The following code allows you to observe the effect:

@Override
public void start(Stage primaryStage) {
    Canvas canvas = new Canvas(800, 300);

    GraphicsContext gc = canvas.getGraphicsContext2D();
    gc.setFill(Color.RED);
    gc.fillRect(0, 0, 800, 300);

    gc.setStroke(Color.WHITE);

    final double dx = 0;

    for (double x = 10, s = 1; x < (800 - 40); s++, x += 50) {
        gc.setLineWidth(s);
        gc.strokeLine(x + dx, 0, x + dx, 300);
    }

    WritableImage snap = canvas.snapshot(null, null);
    PixelReader reader = snap.getPixelReader();

    for (int x = 10; x < (800 - 40); x += 50) {
        Color color = reader.getColor(x, 150);
        System.out.printf("red=%-3d, green=%-3d, blue=%-3d\n", (int) (color.getRed() * 0xFF),
                (int) (color.getGreen() * 0xFF), (int) (color.getBlue() * 0xFF));
    }

    primaryStage.setScene(new Scene(new StackPane(canvas)));
    primaryStage.show();
}

The first line drawn covers the x interval of [10-lineWidth/2, 10+lineWidth/2] = [9.5, 10.5]. The column with index 10 is only half covered which is why the resulting color is ((255, 0, 0) + (255, 255, 255)) / 2 = (255, 127, 127) (already rounded to integral values)

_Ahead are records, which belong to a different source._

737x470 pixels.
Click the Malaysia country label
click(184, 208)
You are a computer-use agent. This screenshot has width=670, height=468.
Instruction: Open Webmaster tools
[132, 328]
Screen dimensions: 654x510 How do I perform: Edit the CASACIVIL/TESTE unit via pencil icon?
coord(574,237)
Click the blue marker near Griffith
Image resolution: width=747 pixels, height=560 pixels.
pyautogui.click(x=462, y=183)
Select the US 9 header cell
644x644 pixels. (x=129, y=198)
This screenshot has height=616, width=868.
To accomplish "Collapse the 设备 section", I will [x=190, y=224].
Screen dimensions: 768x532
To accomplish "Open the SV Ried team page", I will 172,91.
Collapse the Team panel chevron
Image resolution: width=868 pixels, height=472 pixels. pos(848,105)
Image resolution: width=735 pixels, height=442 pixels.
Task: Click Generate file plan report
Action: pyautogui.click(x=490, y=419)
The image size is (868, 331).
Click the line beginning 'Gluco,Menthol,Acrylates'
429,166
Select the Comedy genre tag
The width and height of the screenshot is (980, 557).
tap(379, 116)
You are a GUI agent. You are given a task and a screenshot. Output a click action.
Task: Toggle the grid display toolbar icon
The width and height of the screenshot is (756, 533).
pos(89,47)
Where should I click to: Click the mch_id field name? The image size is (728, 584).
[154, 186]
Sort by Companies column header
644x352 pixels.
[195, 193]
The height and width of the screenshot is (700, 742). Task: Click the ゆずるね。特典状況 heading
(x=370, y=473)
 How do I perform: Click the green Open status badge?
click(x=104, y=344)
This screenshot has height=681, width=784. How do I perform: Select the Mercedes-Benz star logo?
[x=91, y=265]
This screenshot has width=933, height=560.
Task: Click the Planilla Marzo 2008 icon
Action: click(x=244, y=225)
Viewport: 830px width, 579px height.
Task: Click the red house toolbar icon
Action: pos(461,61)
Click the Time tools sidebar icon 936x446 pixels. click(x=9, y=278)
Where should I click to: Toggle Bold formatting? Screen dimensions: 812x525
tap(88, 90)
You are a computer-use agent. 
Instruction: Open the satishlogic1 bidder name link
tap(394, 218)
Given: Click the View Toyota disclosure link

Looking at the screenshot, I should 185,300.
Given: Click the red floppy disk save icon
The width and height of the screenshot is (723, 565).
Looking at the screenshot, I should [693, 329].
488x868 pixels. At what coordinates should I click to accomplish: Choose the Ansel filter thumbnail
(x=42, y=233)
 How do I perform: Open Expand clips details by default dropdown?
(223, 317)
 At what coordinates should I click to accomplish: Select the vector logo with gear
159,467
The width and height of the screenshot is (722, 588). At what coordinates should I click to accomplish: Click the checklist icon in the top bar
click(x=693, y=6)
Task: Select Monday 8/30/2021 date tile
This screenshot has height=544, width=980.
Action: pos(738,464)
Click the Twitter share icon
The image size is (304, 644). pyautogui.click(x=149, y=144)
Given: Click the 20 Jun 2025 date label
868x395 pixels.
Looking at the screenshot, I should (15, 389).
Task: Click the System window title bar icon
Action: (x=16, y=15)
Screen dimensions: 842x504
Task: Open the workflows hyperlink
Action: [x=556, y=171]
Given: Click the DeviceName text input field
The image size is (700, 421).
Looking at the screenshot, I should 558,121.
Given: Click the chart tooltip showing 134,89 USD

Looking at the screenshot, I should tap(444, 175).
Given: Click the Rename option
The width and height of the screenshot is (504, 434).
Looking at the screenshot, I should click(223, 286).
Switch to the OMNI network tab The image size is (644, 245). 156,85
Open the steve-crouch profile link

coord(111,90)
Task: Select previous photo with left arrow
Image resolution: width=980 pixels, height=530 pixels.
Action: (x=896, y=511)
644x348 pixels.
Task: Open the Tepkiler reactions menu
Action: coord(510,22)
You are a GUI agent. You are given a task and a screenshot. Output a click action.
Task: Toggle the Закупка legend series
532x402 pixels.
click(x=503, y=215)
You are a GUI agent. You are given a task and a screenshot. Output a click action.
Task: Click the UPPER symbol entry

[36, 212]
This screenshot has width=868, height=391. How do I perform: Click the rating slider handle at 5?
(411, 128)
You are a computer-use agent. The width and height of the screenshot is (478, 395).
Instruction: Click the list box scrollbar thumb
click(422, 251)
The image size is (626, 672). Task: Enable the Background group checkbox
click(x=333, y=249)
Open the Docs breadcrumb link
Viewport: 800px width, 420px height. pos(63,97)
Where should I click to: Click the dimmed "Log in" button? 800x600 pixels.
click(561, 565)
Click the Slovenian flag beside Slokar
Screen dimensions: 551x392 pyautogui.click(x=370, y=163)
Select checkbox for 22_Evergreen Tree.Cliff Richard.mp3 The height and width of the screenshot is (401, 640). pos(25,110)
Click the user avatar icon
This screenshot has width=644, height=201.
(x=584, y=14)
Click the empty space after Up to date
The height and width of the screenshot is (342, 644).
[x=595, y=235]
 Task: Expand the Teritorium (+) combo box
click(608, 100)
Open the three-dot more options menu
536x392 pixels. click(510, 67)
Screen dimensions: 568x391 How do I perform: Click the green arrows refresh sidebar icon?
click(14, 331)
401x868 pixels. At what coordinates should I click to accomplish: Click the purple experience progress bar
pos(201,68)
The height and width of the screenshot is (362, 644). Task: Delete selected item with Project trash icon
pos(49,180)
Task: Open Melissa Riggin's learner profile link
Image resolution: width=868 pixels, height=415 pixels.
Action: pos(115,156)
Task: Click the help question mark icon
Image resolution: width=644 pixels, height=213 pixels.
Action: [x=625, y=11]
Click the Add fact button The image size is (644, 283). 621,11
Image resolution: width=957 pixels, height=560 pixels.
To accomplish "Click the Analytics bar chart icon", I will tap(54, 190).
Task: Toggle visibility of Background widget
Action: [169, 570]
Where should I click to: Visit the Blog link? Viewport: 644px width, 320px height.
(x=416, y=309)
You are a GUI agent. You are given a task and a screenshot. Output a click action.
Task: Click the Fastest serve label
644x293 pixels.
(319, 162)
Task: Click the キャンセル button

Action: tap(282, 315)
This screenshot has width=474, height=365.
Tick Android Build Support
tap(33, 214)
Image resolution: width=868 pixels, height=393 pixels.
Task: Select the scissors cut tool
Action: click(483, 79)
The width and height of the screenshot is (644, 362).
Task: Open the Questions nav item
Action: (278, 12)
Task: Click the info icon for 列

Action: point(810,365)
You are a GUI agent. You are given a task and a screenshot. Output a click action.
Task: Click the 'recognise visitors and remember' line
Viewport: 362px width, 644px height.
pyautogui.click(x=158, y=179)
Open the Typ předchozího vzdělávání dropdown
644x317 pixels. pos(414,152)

Modify dx to cover the column completely and you get the stroke color:

final double dx = 0.5;

The pixel is covered completely by the rectangle you fill in your code and the color is set to the fill color for this reason. Add 0.5 to one of the starting coordinates of the rectangle you fill, and you'll observe a similar effect as with the stroke.